# [WHAT THE EXERCISE ASKS]
Go over the data and copy out each line with "chat" in it.

# [PROVIDED MATERIAL]
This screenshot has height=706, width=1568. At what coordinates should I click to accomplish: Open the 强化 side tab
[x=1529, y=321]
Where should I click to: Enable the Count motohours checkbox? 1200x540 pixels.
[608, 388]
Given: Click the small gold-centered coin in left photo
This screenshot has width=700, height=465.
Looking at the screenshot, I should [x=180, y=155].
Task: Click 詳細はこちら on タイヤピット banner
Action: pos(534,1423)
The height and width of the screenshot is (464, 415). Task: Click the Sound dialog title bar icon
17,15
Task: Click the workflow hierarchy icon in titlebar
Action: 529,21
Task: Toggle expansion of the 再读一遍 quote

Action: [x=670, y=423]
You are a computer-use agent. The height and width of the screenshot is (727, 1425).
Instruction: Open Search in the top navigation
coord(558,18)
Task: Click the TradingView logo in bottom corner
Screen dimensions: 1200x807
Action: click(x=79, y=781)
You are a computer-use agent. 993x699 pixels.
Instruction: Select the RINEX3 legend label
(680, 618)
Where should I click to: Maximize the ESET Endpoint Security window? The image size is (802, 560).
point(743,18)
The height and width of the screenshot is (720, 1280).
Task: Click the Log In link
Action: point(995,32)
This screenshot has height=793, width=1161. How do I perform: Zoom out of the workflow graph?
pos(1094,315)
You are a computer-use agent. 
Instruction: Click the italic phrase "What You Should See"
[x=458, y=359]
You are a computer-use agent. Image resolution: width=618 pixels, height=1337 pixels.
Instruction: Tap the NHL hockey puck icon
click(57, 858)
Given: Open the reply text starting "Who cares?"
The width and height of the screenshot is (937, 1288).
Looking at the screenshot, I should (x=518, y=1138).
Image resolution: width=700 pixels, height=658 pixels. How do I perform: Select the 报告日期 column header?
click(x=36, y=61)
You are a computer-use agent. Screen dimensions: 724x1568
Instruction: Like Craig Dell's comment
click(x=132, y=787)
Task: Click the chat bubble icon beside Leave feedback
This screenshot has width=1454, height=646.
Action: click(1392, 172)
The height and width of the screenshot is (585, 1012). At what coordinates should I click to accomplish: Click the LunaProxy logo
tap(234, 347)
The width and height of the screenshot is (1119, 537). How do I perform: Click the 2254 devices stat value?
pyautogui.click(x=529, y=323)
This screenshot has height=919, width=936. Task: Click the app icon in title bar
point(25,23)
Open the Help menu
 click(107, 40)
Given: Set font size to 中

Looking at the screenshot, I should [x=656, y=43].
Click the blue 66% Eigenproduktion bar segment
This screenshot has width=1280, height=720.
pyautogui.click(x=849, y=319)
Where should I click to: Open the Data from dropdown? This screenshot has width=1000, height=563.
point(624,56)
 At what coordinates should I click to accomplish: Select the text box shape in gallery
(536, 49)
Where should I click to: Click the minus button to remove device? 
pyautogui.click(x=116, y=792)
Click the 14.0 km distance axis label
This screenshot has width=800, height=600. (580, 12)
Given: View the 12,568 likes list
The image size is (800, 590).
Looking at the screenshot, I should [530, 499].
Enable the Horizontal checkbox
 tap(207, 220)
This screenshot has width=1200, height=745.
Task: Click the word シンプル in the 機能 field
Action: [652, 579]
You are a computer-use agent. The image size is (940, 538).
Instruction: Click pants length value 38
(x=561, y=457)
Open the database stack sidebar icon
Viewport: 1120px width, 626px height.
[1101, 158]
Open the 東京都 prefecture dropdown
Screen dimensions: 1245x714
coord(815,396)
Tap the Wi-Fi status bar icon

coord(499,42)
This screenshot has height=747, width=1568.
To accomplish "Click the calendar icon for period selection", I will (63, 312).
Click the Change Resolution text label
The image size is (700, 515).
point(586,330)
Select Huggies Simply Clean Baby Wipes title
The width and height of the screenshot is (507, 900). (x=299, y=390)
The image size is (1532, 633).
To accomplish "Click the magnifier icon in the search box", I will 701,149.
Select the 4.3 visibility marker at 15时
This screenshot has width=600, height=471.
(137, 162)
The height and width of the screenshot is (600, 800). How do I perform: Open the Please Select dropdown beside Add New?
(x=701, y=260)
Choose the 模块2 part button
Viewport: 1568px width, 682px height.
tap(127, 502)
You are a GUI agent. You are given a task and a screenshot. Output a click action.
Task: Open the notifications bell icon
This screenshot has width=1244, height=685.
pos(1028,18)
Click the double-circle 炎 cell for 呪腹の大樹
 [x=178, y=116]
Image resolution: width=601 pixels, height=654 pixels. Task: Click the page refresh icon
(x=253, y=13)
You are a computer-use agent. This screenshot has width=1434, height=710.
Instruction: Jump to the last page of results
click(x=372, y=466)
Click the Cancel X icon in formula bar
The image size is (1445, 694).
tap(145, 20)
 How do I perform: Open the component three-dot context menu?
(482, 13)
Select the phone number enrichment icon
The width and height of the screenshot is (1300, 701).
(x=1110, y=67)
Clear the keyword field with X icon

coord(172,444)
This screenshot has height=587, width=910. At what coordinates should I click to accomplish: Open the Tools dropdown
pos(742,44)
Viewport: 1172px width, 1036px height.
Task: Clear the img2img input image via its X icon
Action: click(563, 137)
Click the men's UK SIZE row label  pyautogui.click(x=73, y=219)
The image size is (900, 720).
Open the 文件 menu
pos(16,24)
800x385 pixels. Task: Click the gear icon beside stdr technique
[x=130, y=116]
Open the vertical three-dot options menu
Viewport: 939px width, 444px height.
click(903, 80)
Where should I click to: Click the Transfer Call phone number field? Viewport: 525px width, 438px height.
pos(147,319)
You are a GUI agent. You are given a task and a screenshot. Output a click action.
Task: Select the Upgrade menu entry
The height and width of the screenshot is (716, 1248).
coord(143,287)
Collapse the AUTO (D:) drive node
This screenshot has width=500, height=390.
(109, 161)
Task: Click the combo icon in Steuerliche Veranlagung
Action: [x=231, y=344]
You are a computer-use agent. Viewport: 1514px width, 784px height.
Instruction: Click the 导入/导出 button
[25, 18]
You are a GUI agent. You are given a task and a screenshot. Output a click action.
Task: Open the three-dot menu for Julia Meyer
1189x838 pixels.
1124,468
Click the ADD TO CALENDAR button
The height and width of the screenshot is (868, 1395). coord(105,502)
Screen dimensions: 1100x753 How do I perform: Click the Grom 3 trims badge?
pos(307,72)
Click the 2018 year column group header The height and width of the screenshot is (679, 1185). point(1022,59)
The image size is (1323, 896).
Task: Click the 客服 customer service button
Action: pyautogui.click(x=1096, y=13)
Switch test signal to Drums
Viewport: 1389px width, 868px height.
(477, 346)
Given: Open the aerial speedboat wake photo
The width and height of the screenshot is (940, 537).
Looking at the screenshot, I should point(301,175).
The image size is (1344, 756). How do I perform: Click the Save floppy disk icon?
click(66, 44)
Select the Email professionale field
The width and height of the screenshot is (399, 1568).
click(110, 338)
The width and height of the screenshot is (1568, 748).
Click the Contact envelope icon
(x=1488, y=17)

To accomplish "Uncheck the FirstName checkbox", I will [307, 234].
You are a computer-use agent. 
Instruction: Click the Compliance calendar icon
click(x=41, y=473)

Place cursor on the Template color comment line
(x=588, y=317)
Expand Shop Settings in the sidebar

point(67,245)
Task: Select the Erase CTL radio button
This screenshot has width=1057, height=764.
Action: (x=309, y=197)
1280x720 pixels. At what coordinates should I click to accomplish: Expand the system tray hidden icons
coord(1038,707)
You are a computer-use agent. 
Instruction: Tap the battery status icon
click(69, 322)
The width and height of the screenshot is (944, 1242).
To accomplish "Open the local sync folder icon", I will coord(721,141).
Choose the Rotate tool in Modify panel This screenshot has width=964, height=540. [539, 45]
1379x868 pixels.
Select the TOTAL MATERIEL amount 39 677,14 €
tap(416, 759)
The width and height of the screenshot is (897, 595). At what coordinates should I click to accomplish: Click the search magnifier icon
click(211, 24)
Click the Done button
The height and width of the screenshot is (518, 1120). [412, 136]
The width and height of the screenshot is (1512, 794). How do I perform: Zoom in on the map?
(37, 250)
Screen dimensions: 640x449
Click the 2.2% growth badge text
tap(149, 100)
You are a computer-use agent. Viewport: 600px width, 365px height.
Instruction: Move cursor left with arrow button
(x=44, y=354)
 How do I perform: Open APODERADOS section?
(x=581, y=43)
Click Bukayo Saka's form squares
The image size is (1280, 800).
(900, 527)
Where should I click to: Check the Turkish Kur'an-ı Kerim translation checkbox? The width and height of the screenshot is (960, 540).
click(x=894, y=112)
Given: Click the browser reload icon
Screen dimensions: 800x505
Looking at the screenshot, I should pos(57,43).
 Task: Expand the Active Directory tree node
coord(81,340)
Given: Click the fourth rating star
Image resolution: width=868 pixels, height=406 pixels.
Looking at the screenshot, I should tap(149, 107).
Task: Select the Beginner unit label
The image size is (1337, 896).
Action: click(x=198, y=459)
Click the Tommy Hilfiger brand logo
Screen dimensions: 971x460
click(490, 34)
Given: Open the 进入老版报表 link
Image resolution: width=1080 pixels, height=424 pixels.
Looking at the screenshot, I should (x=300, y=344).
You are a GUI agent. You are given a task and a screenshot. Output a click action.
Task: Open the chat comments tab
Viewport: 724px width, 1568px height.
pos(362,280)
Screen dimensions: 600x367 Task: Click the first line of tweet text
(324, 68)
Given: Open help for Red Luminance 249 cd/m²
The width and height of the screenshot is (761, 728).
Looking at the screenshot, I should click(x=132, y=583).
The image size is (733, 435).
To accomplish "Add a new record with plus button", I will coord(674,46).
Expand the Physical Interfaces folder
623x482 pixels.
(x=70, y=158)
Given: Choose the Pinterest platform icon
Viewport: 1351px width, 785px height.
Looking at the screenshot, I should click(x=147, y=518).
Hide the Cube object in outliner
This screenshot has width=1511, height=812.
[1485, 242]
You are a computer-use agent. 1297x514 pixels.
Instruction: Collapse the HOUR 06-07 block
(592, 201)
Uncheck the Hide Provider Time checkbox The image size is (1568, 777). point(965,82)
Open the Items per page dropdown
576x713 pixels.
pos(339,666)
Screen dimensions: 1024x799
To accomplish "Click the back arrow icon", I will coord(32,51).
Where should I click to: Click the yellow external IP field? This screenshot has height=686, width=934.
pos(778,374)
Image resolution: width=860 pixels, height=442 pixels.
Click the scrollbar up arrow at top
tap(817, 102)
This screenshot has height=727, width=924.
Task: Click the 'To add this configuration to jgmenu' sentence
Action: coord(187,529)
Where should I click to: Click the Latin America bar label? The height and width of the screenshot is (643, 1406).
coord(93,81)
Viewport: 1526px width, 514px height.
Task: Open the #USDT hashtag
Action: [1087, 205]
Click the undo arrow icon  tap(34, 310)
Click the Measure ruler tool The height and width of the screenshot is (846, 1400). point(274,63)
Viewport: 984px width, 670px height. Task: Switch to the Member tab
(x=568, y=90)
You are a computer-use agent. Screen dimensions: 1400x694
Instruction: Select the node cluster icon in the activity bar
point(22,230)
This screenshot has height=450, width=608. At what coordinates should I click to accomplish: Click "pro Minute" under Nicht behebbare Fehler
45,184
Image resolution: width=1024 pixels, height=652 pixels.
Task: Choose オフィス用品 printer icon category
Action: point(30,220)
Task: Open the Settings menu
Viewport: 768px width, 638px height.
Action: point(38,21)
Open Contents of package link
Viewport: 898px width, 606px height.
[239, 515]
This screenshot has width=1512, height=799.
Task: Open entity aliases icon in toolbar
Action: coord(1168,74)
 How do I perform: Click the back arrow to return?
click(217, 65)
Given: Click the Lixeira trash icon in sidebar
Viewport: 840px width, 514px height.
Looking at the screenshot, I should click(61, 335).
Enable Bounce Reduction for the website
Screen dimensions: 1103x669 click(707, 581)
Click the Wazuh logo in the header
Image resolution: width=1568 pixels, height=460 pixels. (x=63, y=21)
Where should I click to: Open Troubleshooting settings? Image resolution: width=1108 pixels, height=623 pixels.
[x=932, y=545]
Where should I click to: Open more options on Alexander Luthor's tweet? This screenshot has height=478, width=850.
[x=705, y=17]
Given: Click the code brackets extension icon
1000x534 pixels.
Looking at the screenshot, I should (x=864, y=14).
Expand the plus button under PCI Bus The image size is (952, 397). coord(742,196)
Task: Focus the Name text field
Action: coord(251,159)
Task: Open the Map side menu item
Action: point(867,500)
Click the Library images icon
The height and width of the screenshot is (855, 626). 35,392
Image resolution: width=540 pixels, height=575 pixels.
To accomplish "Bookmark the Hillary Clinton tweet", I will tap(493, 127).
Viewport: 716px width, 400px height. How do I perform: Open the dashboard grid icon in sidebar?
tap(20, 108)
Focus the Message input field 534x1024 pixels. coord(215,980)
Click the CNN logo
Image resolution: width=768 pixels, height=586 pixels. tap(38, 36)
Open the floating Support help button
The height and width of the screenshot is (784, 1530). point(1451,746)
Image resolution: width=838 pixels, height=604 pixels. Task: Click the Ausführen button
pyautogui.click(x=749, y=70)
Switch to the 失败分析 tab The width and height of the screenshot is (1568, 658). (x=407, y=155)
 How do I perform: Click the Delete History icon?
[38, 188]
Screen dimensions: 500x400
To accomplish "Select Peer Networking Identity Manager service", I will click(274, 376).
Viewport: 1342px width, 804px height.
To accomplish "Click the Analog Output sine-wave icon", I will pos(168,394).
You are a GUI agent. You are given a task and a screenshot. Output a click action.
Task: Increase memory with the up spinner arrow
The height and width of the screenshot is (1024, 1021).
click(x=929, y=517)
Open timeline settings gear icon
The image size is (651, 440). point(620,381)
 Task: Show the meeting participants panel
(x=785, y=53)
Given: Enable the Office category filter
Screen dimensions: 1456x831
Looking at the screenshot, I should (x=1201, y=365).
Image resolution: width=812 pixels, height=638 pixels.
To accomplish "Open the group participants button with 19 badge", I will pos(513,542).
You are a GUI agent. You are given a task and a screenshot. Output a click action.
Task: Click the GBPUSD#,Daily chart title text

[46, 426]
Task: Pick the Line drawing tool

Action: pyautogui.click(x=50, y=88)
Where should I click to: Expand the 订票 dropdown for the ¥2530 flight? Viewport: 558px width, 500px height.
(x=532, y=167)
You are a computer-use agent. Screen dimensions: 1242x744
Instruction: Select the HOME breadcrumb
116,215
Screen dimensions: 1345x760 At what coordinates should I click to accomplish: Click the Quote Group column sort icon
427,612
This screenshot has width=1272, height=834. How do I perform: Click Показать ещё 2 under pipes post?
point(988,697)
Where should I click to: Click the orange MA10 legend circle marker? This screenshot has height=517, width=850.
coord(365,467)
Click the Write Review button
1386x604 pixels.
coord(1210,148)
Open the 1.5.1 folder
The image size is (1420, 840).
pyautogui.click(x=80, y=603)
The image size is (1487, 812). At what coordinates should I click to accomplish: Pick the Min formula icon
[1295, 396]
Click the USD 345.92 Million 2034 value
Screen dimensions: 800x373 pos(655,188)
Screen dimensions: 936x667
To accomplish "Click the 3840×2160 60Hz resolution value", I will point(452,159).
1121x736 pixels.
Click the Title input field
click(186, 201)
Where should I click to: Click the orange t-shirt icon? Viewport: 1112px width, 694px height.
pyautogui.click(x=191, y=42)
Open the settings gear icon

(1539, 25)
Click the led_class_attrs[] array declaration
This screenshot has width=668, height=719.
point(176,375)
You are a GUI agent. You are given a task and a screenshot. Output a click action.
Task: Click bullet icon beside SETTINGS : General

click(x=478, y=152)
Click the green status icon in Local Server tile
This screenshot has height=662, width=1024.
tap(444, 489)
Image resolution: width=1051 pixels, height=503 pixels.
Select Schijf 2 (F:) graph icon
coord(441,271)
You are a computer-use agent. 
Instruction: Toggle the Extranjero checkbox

# [SOLUTION]
Task: Click the chat bubble icon beside Leave feedback
Task: Open the chat comments tab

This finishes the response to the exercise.